C’est une variante à mes peintures en fait, ça me permet encore une fois d’explorer de nouvelles formes et de rendre compte autrement des lieux et des atmosphères que je traverse. Pendant longtemps j’ai beaucoup plus filmé et photographié, que je n’ai peint. Il en est ressorti énormément de photographies argentiques, et quelques films documentaires expérimentaux, c’est complémentaire et toujours en suspens. J’ai collecté des tas de rush de balades en attendant d’en faire quelque chose un jour, sous la forme d’un long métrage. C’est le gros projet final en arrière plan, genre autofiction dilatée dans le temps et l’espace, un jour sur vos écrans.

Récemment j’ai enregistré un film sur VHS, que j’ai fait tourner sous le manteau, c’est le portrait d’une maison abandonnée dans laquelle j’ai beaucoup travaillé. Ça prend la forme d’un testament filmé de la famille qui l’a occupé, des objets qui s’y trouvaient, et du drame qui s’y est noué. Un objet visionnable seulement par ceux qui s’en donnent les moyens.
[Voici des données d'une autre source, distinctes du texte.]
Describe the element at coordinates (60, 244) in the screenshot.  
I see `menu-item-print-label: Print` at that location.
Depuis tes débuts dans l’univers de l’art urbain, tu as su faire évoluer ton style et tes projets. Quelles expériences souhaites-tu mener dans les mois à venir ?

Je travaille sur quelques projets mais les deux qui m’animent ces temps-ci et pour un bon bout de temps vont concerner l’édition, et la création d’œuvres pluridisciplinaires.
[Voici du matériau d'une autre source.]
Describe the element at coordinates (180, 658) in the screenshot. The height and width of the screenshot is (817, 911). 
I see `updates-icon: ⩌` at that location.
En ce qui concerne les éditions, j’ai pour ambition de produire des carnets de dessins, le plus régulièrement possible, en exemplaire unique à vendre à prix libre, et/ou en échange d’autres créations ou services. Dans l’idée de permettre à n’importe qui, peu importe ses moyens, d’acquérir des travaux originaux. Mon plan c’est de désacraliser le statut de l’art et de l’artiste en créant mon propre modèle économique. Ça m’apportera de l’oseille que si des gens veulent en mettre, j’ai aucune garantie là dessus, mais ce qui m’importe c’est l’échange et la découverte. Pour le moment c’est en gestation mais j’ai fait un premier troc contre un beau stock de bonnes bouteilles de vin. Je suis convaincu que par la suite ça m’apportera de belles surprises. J’espère d’ailleurs convaincre d’autres créateur·ice·s à faire de même, qu’on arrête de rêver à un statut d’artiste icône de la pop culture, qui sert finalement à pas grand chose d’autre qu’à blanchir l’argent des plus riches dans le marché de l’art et ses spéculations hallucinantes.

© Inouva

Mon second projet, c’est l’adaptation via des médiums divers, du système divinatoire antique Chinois : le Yi-King. Il s’agit d’adapter 64 hexagrammes en 64 installations pluridisciplinaires. En composant principalement avec de la vidéo, de la peinture, du dessin et de la sculpture, pour représenter des concepts philosophiques et spirituels. Ça va forcément impacter mon travail et ma manière de peindre, surtout que vu le rythme où je bosse, c’est parti pour quelques années mais ça m’excite énormément.